SOS
I was in Costco yesterday and from one of the sample stations I took a small cup of Mountain House beef stroganoff. Mountain House freeze-dried meals make backpacking easy, and are the perfect food storage--the shelf life is about 10 years, it takes up little space, and the stuff tastes pretty good after you've stumbled into your makeshift camp after a day on the trail. And let me tell you, I would be glad to have it during times of emergency and disaster. I just have to be diligent in storing enough water to cook it with!
As I walked away from the sample station another shopper, an older man, tasted his sample and loudly exclaimed for all to hear, "This is the same sh#!% we ate in Vietnam!" It was a crack-up moment, and then the sample lady came over to me laughing and we talked about what the man said. I mentioned that my Dad, who was in the Navy during and after WW2, talked once in a while about a very special meal served on board ship which the men called, "shit on a shingle," which I'll call here, SOS. My Dad did not swear, ever, except when he talked about SOS, and that doesn't really count as swearing.

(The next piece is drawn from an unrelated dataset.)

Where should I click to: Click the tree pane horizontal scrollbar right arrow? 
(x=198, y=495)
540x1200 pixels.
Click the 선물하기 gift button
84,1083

The Costco lady chuckled and exclaimed that her Navy veteran Dad also talked about SOS, so we suddenly became BFF, and exchanged e-mail and cell numbers. Ha, not really, but we marveled at the common experience of our Dads and about what SOS actually is. She told me it is chipped beef on toast and that her Mom made it once in a while but the kids weren't interested in eating something their Dad dubbed SOS.
Just now I googled that term, spelled out, and lah-di-dah, there's tons of recipes online for SOS, and some don't look half bad, and one even looks possibly tasty (see above). However, I nix any food that actually could be mistaken for Sh#!%--see below, yikes!--and that is no doubt what SOS looked like when served on board a Navy ship churning through the vast nothingness of the Pacific Ocean. Thanks but, no thanks.